I use both.  Some may want to use only one or the other, or neither.  It's up to you.

----------

## transienteagle

alwyn,

If you take a look at the current hotplug script, it does absolutely nothing (apart from a check to make sure that hotplug is configured in the kernel). coldplug is all that needs to be run now.

rgds

TE

----------

## toralf

 *BeastOfBurden wrote:*   

> 
> 
> I use both

 

?!?And how do you use the hotplug script which is empty since it was replaced by coldplug ?

----------

## rush_ad

so which one would be better for my external usb dvd-rw? i may turn it on and off while computer is running.

----------

## toralf

 *rush_ad wrote:*   

> so which one would be better for my external usb dvd-rw? i may turn it on and off while computer is running.

 

use coldplug for init devices during boot process, while running the system hotplug is used automatically - in conjunction with udev - by the kernel.

----------

## larand54

I think I go nut!

If I want to have my USB-camera/harddrive/Cardreader aumatically mounted - Do I need to have Hotplug emerged and added to the boot-level or default level or can I remove it compleatly?

I always had it installed into the default-level but now I have been interested in udev and have read som articles around. But I think you easy could go crazy! Sometimes the articles speak totally different about certain things.

Sometimes they say that you only need hotplug if you want devices to mount automatically, who won't? Sometimes they say that you should add it to the boot-level. Sometimes they say that you don't need it at all!!???

-- Given information --
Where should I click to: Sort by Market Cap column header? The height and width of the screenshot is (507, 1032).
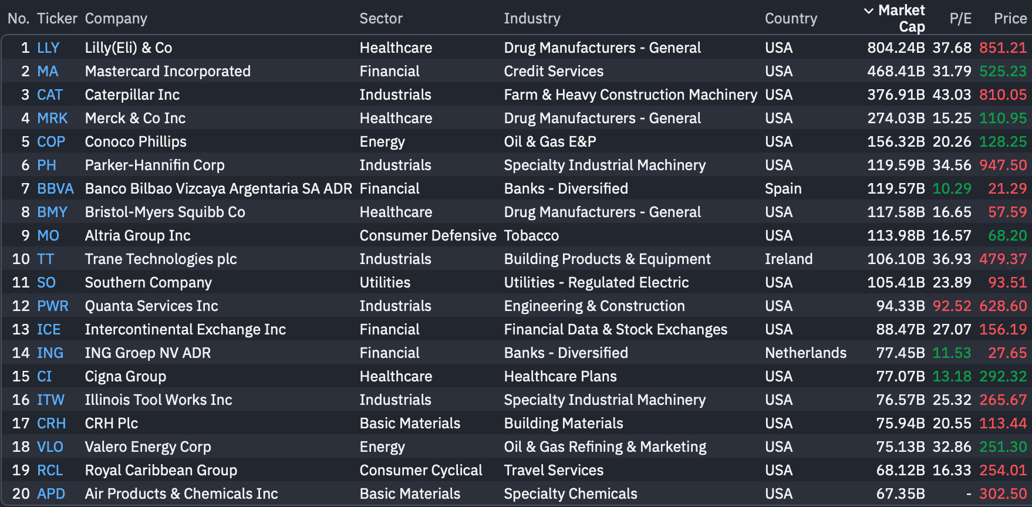point(901,18)
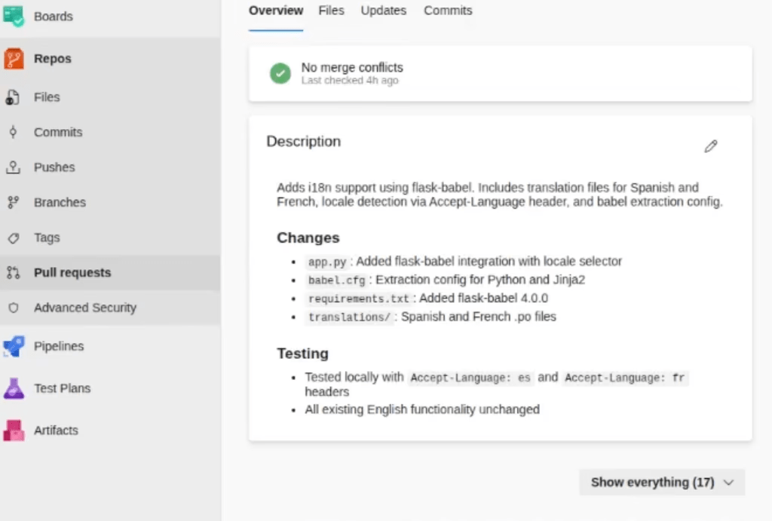Click the pencil icon to edit Description
Image resolution: width=772 pixels, height=521 pixels.
[710, 146]
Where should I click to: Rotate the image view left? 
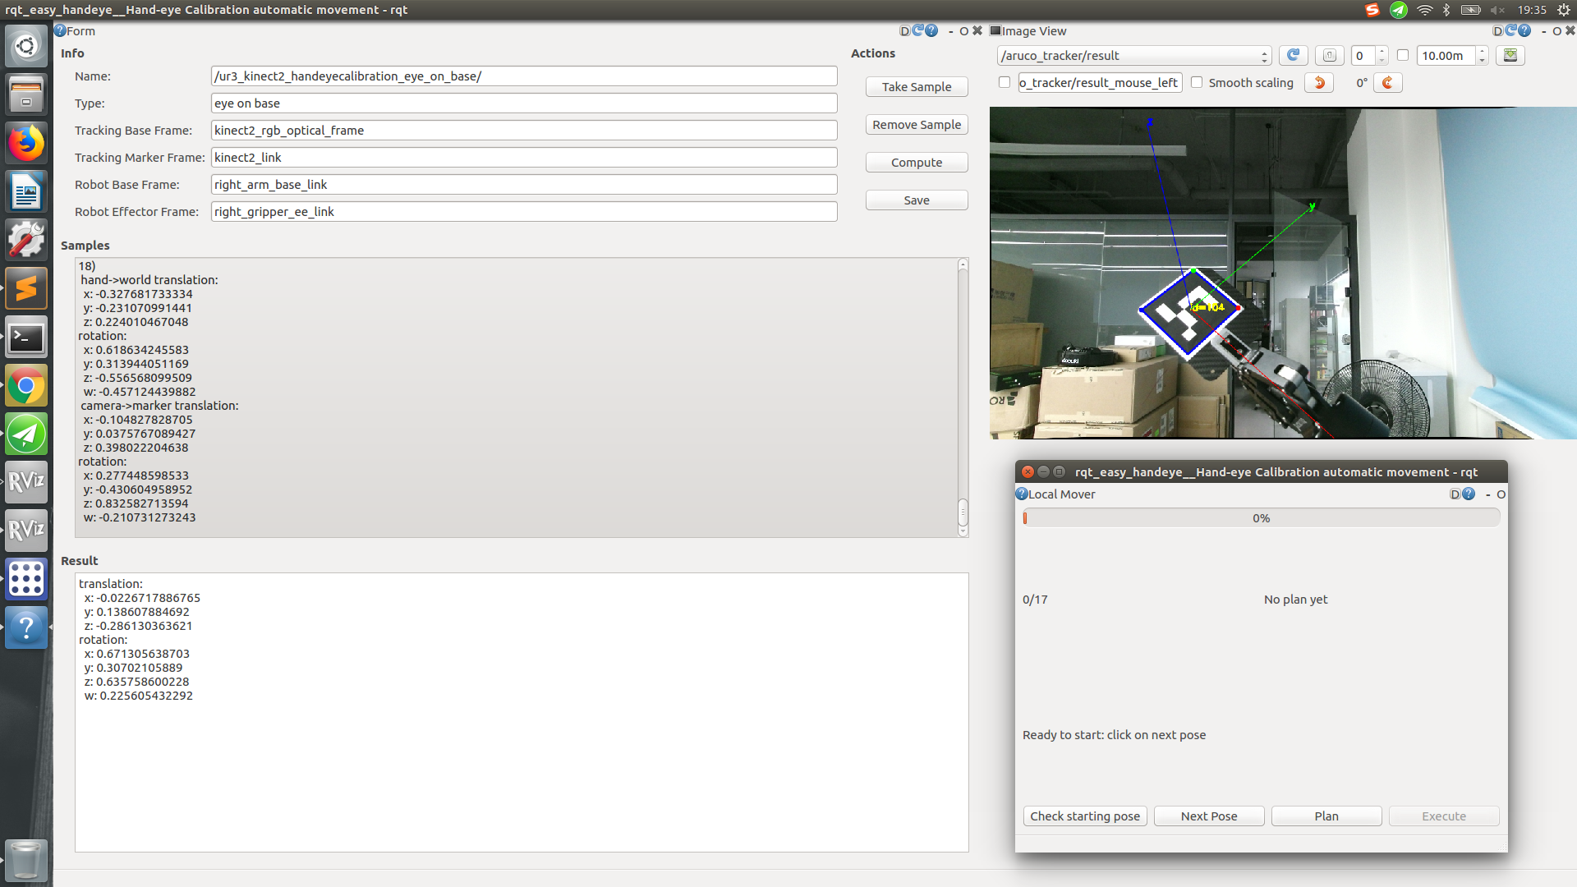pyautogui.click(x=1319, y=82)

-- Goal A --
In the forum thread about hotplug and coldplug, which script does transienteagle say is all that needs to be run now?
-- Goal B --
Carry on the forum thread about hotplug and coldplug from its last post.

-- Final answer A --
Coldplug.

-- Final answer B --
Heres a snap from the Gentoo udev-guide:

 *Quote:*   

> Requirements
> 
> udev is meant to be used in combination with a 2.6 kernel (like development-sources or gentoo-dev-sources). If you're using such a kernel then you just have to make sure that you have a recent sys-apps/baselayout version. That's all you need.
> 
> Code Listing 2.1: Installing udev
> ...

 

Is this correct? In that case I need it - but at default or boot-level?

By the way, after I emerged udev and rebooted, didn't changed any thing else, I got the /dev filled up with devices. Before I didn't had any sd-devices but now I got 60! sda1-sdd15.

It looks more like the time before devfs

Why? Should it be like that or is something wrong?

----------

## toralf

Add the init script 'coldplug' to your default run level.

Do not add the init script 'hotplug' to any run level because it is only a place holder.

There is a difference between 'hotplug' as the init script and hotplug as the binary located under /sbin. The later does the job of hotplugging devices and used during runtime and in the init script 'coldplug'.

Last edited by toralf on Tue Mar 15, 2005 10:43 am; edited 1 time in total

----------

## larand54

Hmm coldplug at the default level, that's a new one. Why? Why do they otherwise recommend that it should be in the boot-level?

Do you have any comment to why I got all theses devices in /dev after I emerged udev?

----------

## toralf

 *larand54 wrote:*   

> Hmm coldplug at the default level, that's a new one. Why? Why do they otherwise recommend that it should be in the boot-level?

 

So you can boot with parameter 'init 2' at the grub boot loader level without getting a situation where a wrong module stops the system boot process. The init script coldplug is started early enough eg alsasound needs it.

 *larand54 wrote:*   

> 
> 
> Do you have any comment to why I got all theses devices in /dev after I emerged udev?

  No I have no clue.

----------

## VinzC

 *toralf wrote:*   

> 
> 
> Add the init script coldplug to your default run level.
> 
> Do not add the init script hotplug to any run level because it is only a place holder.
> ...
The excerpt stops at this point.